La isla se queda sin luz otra vez
La red eléctrica de Cuba colapsó por completo el sábado. Millones de personas se quedaron sin suministro en lo que ya es la tercera gran interrupción del mes.
Las autoridades culparon a una “salida imprevista” en una termoeléctrica de Camagüey. Pero la realidad es más profunda y viene de lejos.
Una crisis con raíces antiguas
La infraestructura energética cubana es vieja. Algunas plantas tienen más de 30 años y las averías son constantes. A eso se suma la falta crónica de combustible.
El viceministro de Energía, Argelio Abad Vigo, lo admitió sin tapujos esta semana: el país lleva tres meses sin recibir diésel, fuel oil o gasolina. Cuba solo produce el 40% del combustible que necesita.
“El país acumula tres meses sin recibir suministros de diésel, fuel oil, gasolina… los cuales son vitales para la economía”, detalló el viceministro.
El resultado son apagones diarios que pueden durar hasta 12 horas. La vida se paraliza: no se puede cocinar, trabajar o conservar alimentos. Las neveras dejan de funcionar y la comida se echa a perder.
El contexto geopolítico
Esta crisis no nació ayer. Lleva años gestándose, pero se ha agudizado dramáticamente desde finales de enero.

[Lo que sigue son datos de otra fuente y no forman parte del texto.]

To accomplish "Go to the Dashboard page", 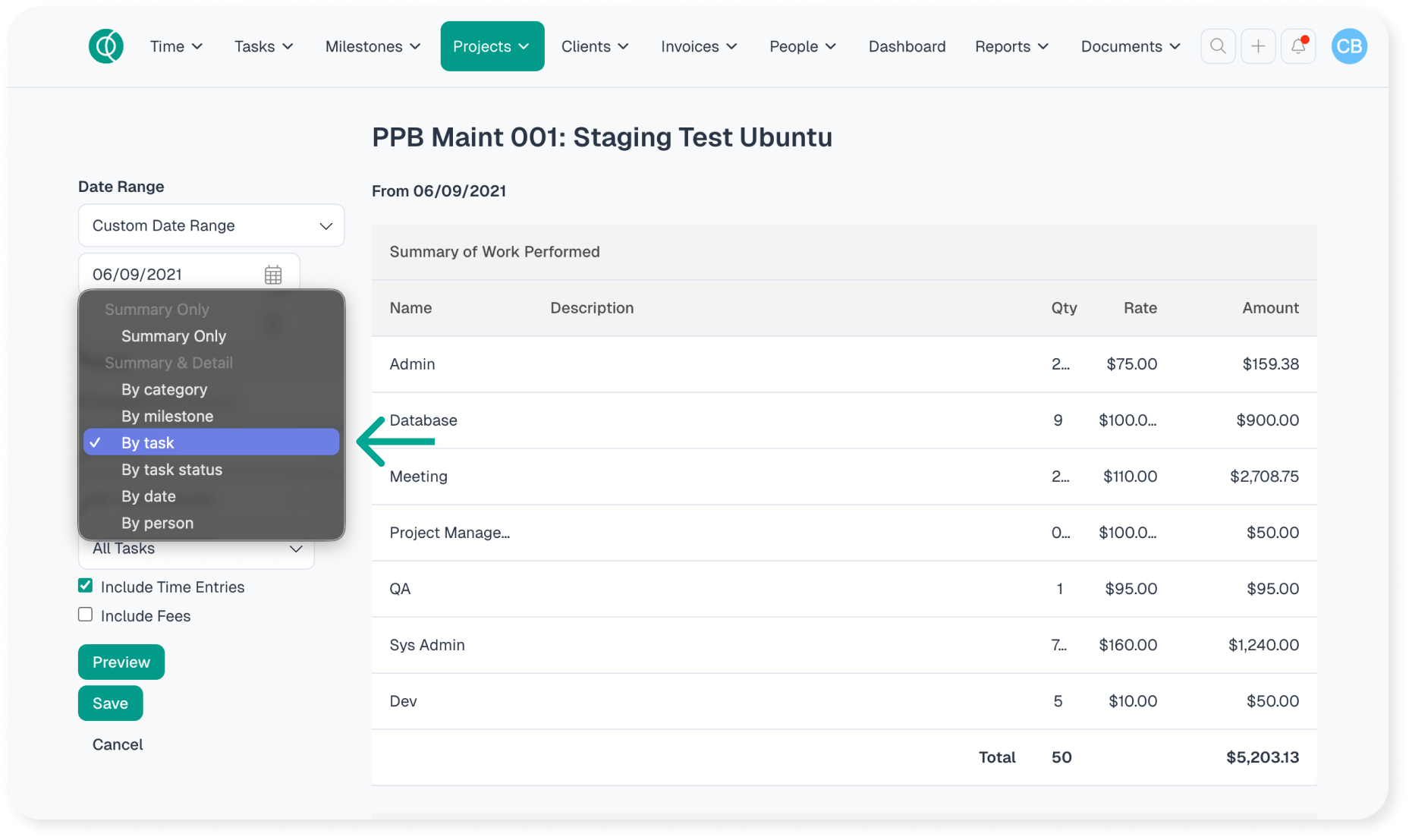I will point(907,46).
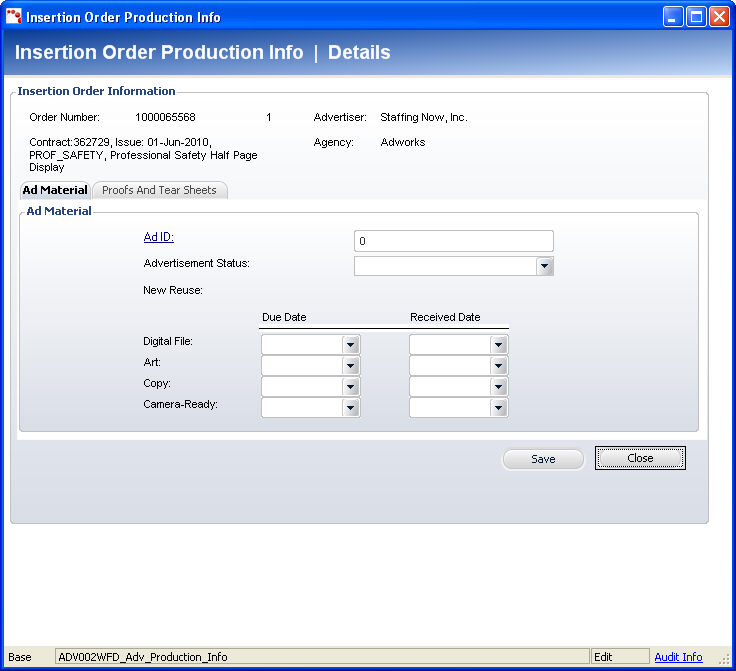This screenshot has height=671, width=736.
Task: Expand the Camera-Ready Due Date dropdown
Action: coord(351,408)
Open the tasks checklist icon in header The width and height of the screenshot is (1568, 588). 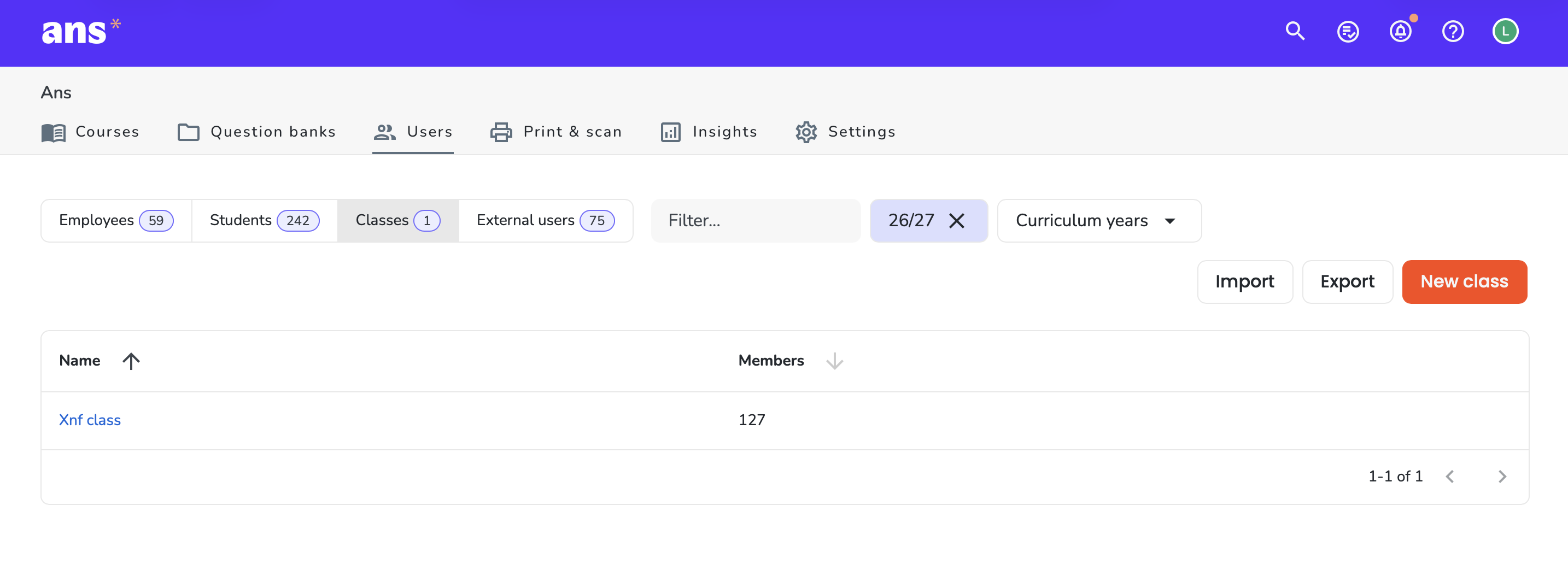(x=1348, y=31)
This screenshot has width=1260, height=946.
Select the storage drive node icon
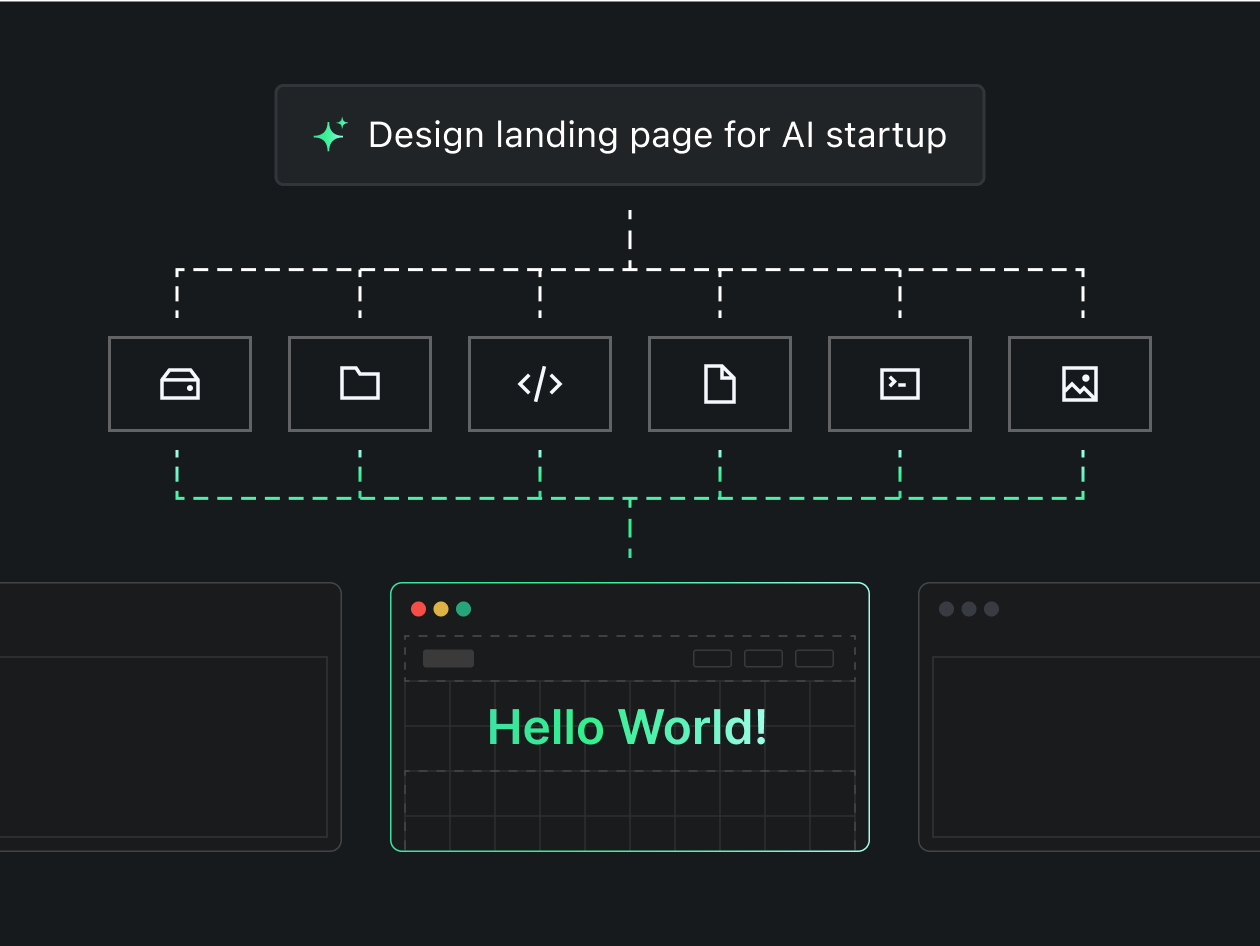coord(180,384)
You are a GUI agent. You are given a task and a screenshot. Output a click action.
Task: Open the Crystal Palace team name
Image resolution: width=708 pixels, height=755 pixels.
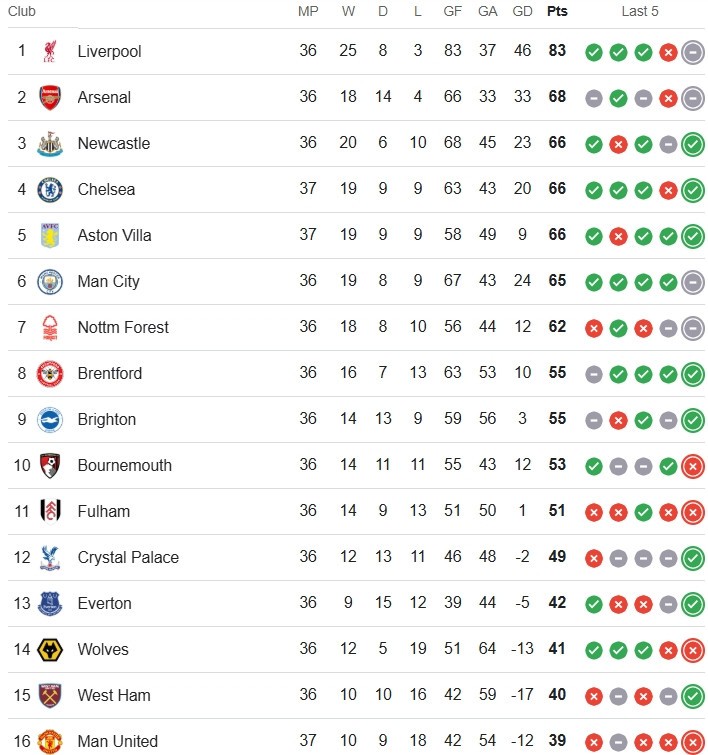(128, 558)
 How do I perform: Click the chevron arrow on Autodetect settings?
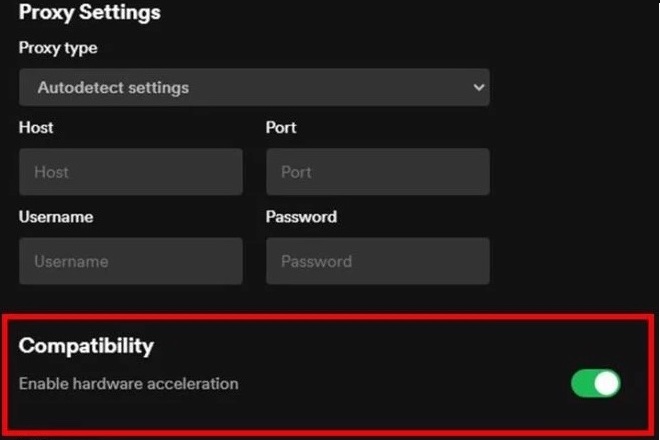pyautogui.click(x=477, y=88)
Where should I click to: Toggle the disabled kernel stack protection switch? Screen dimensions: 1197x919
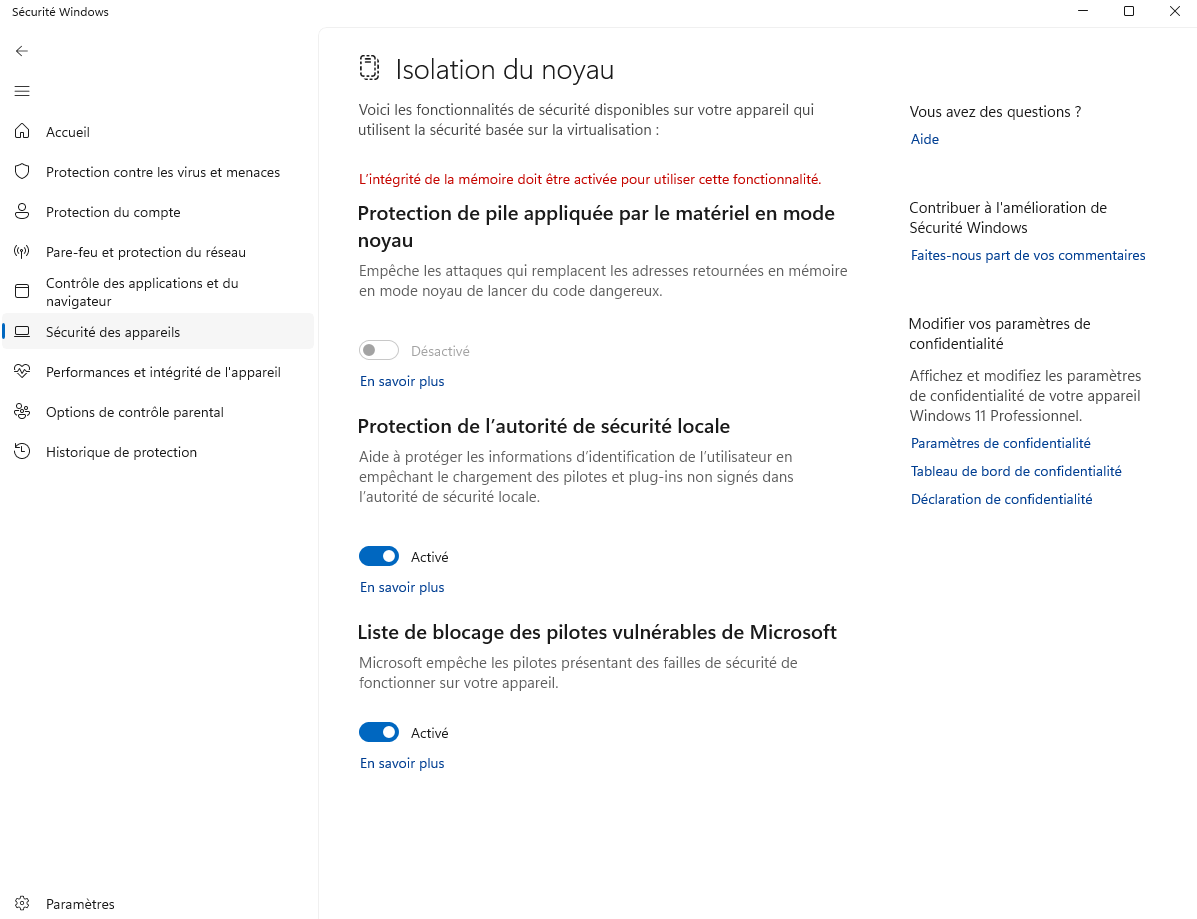pos(379,350)
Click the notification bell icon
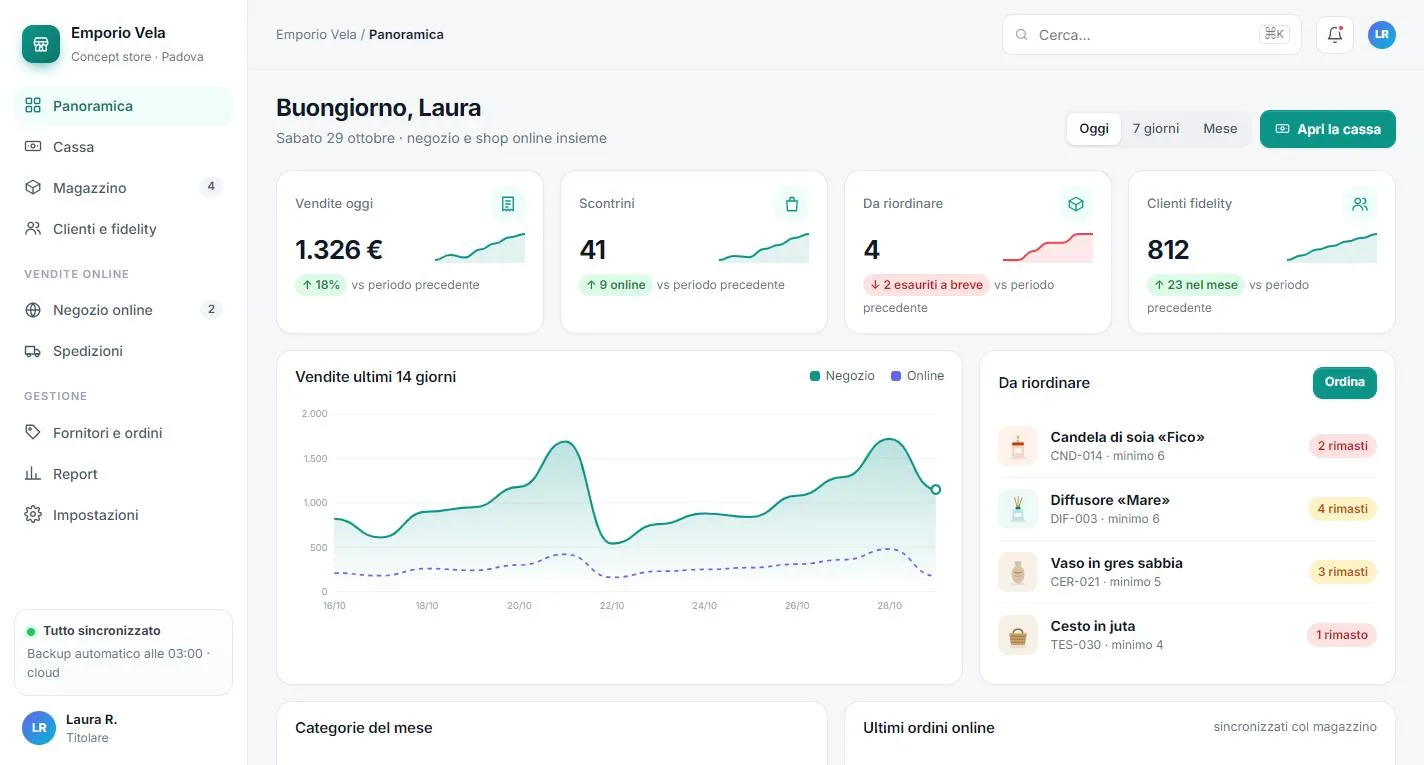 (1335, 34)
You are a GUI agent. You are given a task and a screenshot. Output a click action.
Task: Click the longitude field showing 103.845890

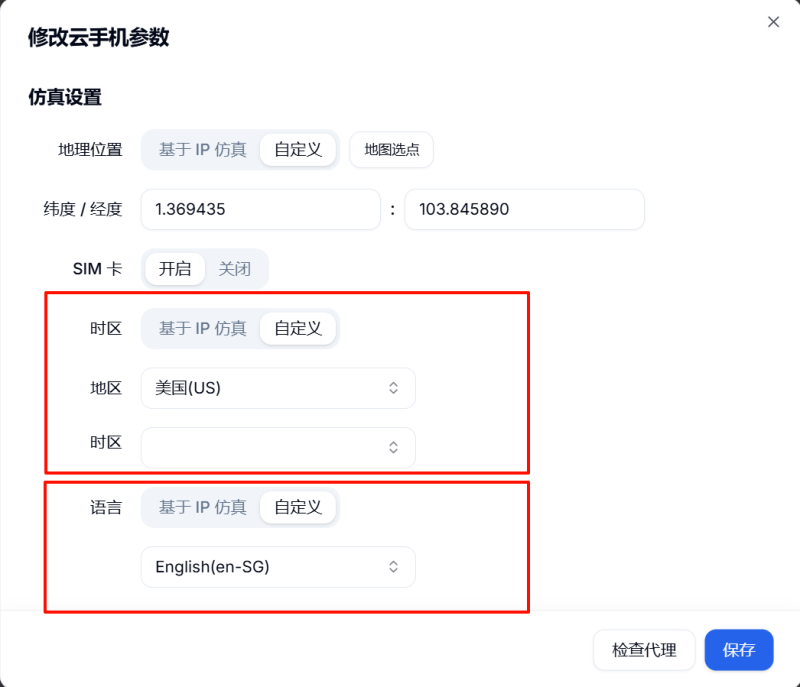[x=524, y=210]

Fue entonces cuando la administración Trump endureció el embargo con un cerco petrolero específico. El objetivo declarado: presionar un cambio político en la isla.
“Creo que la gente de todo el mundo está horrorizada por lo que esta administración estadounidense le está haciendo al pueblo cubano”, dijo James Schneider de la Internacional Progresista.
Schneider coordina una caravana humanitaria que llegó justo cuando las luces se apagaban. Una ironía amarga.
Ayuda en medio del apagón
Unos 650 activistas de 33 países desembarcaron con 20 toneladas de ayuda: medicamentos oncológicos, marcapasos, sillas de ruedas y… paneles solares.
Sí, paneles solares. Porque mientras el gobierno intenta cambiar su matriz energética hacia fuentes renovables, la población necesita soluciones ahora.
La caravana fue recibida por el presidente Miguel Díaz-Canel. Entre los visitantes estaba incluso el trío irlandés Kneecap, que ofreció un concierto justo antes del apagón masivo.
¿Y ahora qué?
Las autoridades activaron protocolos de emergencia creando “micro islas” para dar energía a hospitales y centros vitales. Pero es un parche temporal.
El último apagón nacional había sido apenas el lunes pasado. La frecuencia es alarmante y las reservas están en cero.
Mientras tanto, familias enteras ven cómo su vida diaria se desmorona hora a hora, dependiendo de un sistema que falla más seguido de lo que funciona.